米ボルトン氏、安保巡り韓国にクギ 日米韓の協力確認
【ソウル=恩地洋介】訪韓中のボルトン米大統領補佐官は24日、韓国大統領府の鄭義溶(チョン・ウィヨン)国家安保室長ら韓国高官と相次ぎ会談した。ロシアと中国の軍用機が島根県の竹島(韓国名・独島)周辺に接近した事案や、元徴用工や輸出規制で対立する日韓関係を巡り協議した。東アジアの安全保障環境を懸念し、韓国に日本との対立を自制するよう求めたとみられる。
韓国大統領府によるとボルトン氏と鄭氏は昼食をはさみ約2時間半、会談した。中ロの軍用機接近に絡み、軍事面で緊密な連携を維持すると確認。ボルトン氏は、ホルムズ海峡を航行する民間船舶の安全確保を巡り米国が同盟国に呼びかけている有志連合について協力を求め、鄭氏は協力策を協議していくと応じた。
日本に続き韓国を訪れたボルトン氏の狙いは、朝鮮半島を中心に揺れる東アジア情勢の安定管理だ。23日に韓国入りした後、ツイッターに「インド太平洋の安全と繁栄に欠かせない重要な同盟国の指導者たちと生産的な出会いを期待している」と投稿し、韓国側に戦略共有を迫る考えを示唆していた。

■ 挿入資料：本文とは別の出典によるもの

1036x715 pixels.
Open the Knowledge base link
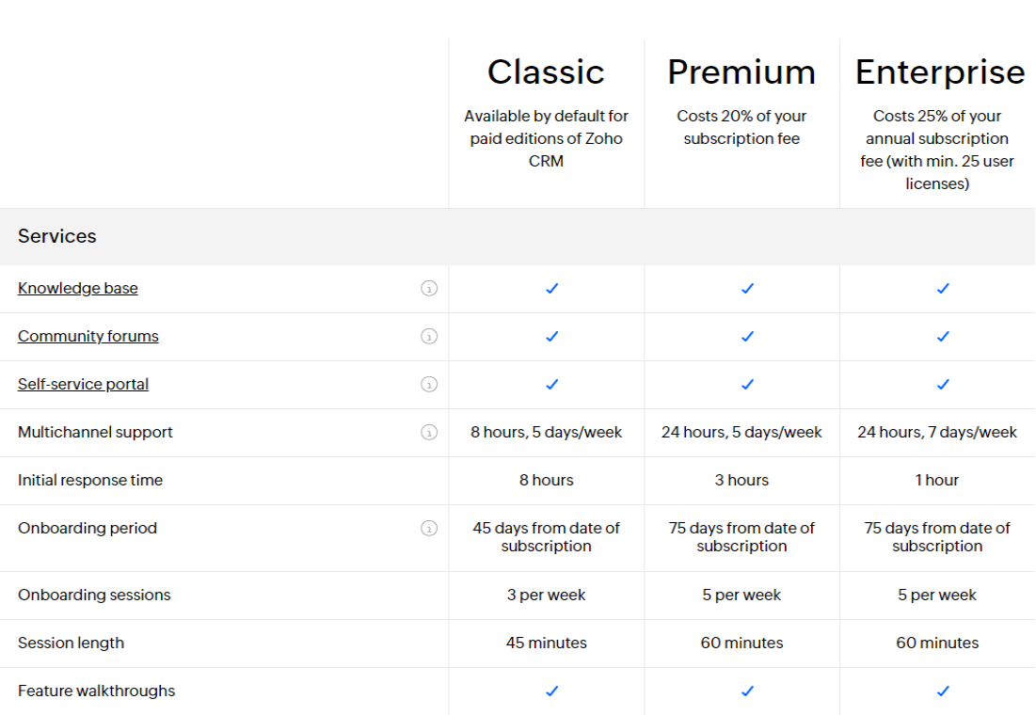point(78,288)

対中関係に配慮する韓国は、台頭する中国への対抗を念頭に日米が掲げる「自由で開かれたインド太平洋戦略」に及び腰だ。鄭氏との会談ではあえて米韓同盟について「朝鮮半島を超えて域内の平和と安定の核心軸だ」とする認識を確認した。
ボルトン氏は悪化する日韓関係の改善も求めた。康京和(カン・ギョンファ)外相とは「状況悪化を防ぎ、外交的解決を模索することが皆の利益にかなう」との考えで一致した。
鄭景斗(チョン・ギョンドゥ)国防相とは「日韓の安保協力を維持する」との方針を確認。韓国内では日本の対韓輸出規制を巡る反発から、日韓が防衛秘密を共有する軍事情報包括保護協定(GSOMIA)の見直し論まで取り沙汰されていた。

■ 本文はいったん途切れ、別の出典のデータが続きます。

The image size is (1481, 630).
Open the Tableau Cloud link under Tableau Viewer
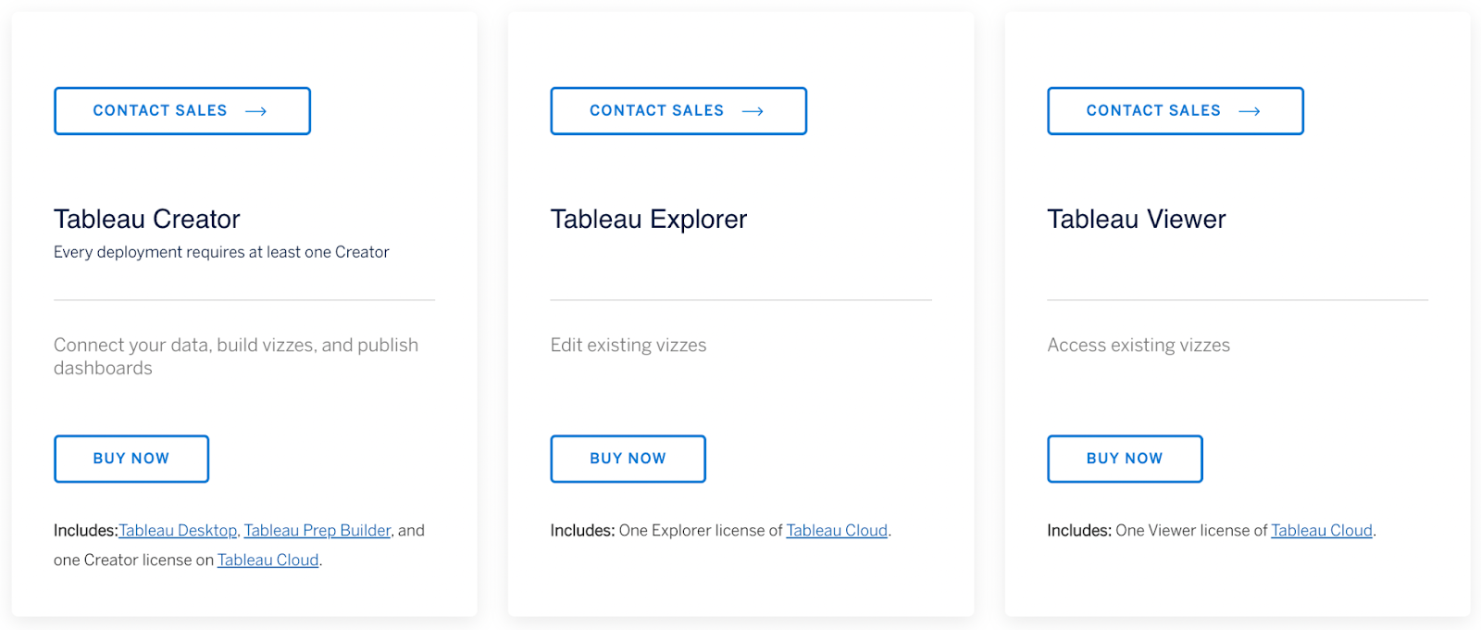tap(1321, 530)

一方、中国・ロシア両軍機が23日、韓国の防空識別圏に入り、ロシア軍機が竹島空域を「侵犯」した。ボルトン氏訪韓を狙ったかのような中ロ軍機の共同飛行は、対立が深まる日韓の溝にさらにくさびを打つ格好となった。
24日付の韓国紙、朝鮮日報は、中ロ機が竹島空域に接近した際、韓国軍から18機、航空自衛隊から10機程度の戦闘機が出動したと伝えた。韓国国防省報道官は24日、竹島の領土問題を巡る日本による韓国への抗議に関し「日本側の主張は一顧の価値もない」と反発姿勢を示した。同日付の中央日報は、中ロ軍機の動きについて「韓日対立の隙を突き、安全保障協力を試したという分析もある」と伝えた。
今回の中ロ軍機の飛行を巡り、韓国大統領府は24日、ロシア側から領空侵犯について「意図したものではなく、機器の誤作動で計画外の地域に侵入した」との説明を受けたと公表し、事態の沈静化をはかった。しかしロシアは同日、これを全面否定する見解を韓国国防省に伝えた。ロシア側は「領空侵犯していない。むしろ韓国の軍用機が飛行航路を妨害して安全を脅かした」と主張した。
中国国防省の呉謙報道官も24日、中ロが日本海と東シナ海の公海上空で初の合同パトロールを実施したと発表。「両国軍の年度協力計画に沿ったもので、第三国に向けられたものではない」と述べた。